De Céline à Francis et Jeanne La Néele

Jésus +                                                                           28 7bre 09

               Ma chère petite Jeanne et mon cher Francis,

   C'est au milieu de mes larmes que je vous écris et je ne sais si je vais pouvoir achever cette lettre, car j'ai bien du mal à tenir ma plume.

   Mon cher oncle est donc parti grossir la phalange de notre famille chérie qui nous attend au ciel, nous pleurons nous autres mais comme ma Tante est heureuse et la petite Marie et Thérèse et Papa et Maman... Ah ! quel accueil il a dû avoir là-haut !...

   Tous ces jours et toutes les nuits je ne faisais que penser à lui et repassant dans ma mémoire tous ses bienfaits je le voyais précédé de toutes ses bonnes oeuvres et j'étais saintement fière. C'était l'Adoration nocturne, la petite lampe de la Ste Face qu'il a entretenue si longtemps à St Pierre , le journal dont il s'est occupé avec tant de dévouement au prix de son repos ; les écoles, les pauvres, et tous les déshérités orphelins ou veuves dont il gérait la fortune. Je me souviens encore des peines qu'il a eues avec Mme Renier, le P. Catel etc. etc. rien ne le lassait, rien ne le rebutait. Oh ! cher Saint comme il retrouve tout cela maintenant !

Puis le dévouement, l'affection paternelle qu'il a eue pour nous, pour Papa... enfin, on ne finirait pas si on voulait énumérer toutes ses bonnes oeuvres. Et voilà que l'heure de la récompense a sonné... et nous, nous voulions l'écarter...

   O ma Jeanne, o mon Francis que je vous ai aimés ces jours-ci, que je vous ai été unie, car vous nous représentez auprès de ce père tant aimé et si profondément chéri de mon coeur... Mais si vous pouviez savoir par quelle angoisse nous avons passé et combien est cruelle la règle à ces moments suprêmes. Non je reprends mon mot rien n'est cruel de ce qu'on fait pour le bon Dieu, mais c'est bien pénible parfois.

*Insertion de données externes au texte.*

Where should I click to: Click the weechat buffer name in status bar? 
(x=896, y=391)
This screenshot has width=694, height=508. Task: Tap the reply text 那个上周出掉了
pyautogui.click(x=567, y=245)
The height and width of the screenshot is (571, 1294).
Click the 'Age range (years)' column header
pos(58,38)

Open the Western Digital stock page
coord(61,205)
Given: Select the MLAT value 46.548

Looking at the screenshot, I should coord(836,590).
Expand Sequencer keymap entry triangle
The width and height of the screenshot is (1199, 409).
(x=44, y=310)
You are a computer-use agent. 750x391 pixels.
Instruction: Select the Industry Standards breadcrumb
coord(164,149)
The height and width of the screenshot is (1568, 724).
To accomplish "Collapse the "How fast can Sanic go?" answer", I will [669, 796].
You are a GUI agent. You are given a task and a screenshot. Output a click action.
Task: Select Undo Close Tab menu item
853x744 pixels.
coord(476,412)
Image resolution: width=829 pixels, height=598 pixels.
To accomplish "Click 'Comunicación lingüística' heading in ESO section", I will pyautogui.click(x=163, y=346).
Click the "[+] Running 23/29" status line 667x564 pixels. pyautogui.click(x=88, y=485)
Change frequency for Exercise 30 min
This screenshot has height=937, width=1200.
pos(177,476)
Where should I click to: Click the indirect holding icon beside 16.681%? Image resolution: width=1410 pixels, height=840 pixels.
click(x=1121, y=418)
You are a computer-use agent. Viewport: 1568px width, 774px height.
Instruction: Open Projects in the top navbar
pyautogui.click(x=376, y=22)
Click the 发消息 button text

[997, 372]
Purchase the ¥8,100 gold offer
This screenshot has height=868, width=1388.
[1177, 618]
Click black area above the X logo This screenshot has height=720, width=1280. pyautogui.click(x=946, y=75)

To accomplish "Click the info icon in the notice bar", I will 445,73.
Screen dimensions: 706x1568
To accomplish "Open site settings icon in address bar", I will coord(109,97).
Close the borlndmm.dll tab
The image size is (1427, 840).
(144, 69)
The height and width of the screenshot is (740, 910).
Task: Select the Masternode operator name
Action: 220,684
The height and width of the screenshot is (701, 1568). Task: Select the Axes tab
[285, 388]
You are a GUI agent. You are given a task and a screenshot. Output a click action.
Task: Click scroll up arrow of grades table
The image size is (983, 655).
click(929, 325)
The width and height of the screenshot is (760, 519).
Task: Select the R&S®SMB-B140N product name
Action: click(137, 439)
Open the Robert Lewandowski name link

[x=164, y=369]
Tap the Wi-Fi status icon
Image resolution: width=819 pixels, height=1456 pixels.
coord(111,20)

Mon frère et ma petite soeur, je voudrais vous consoler, mais j'aurais besoin d'être consolée moi-même et je ne sais comment faire... Vous pouvez toujours être certains que vous aurez en nous des soeurs tendres et dévouées dans toute la force du terme et vous, vous êtes maintenant toute notre famille ici-bas tout ce que nous aimons sur la terre...

Que le bon Dieu vous bénisse vous aussi dignes enfants d'un tel père, car vous avez été admirables dans votre dévouement en quittant Caen en venant auprès de lui et lui donnant tous les jours de nouvelles joies. Je vous embrasse de tout mon coeur. Votre pauvre petite soeur bien affligée

                                            Geneviève de Ste Thérèse, r.c.i.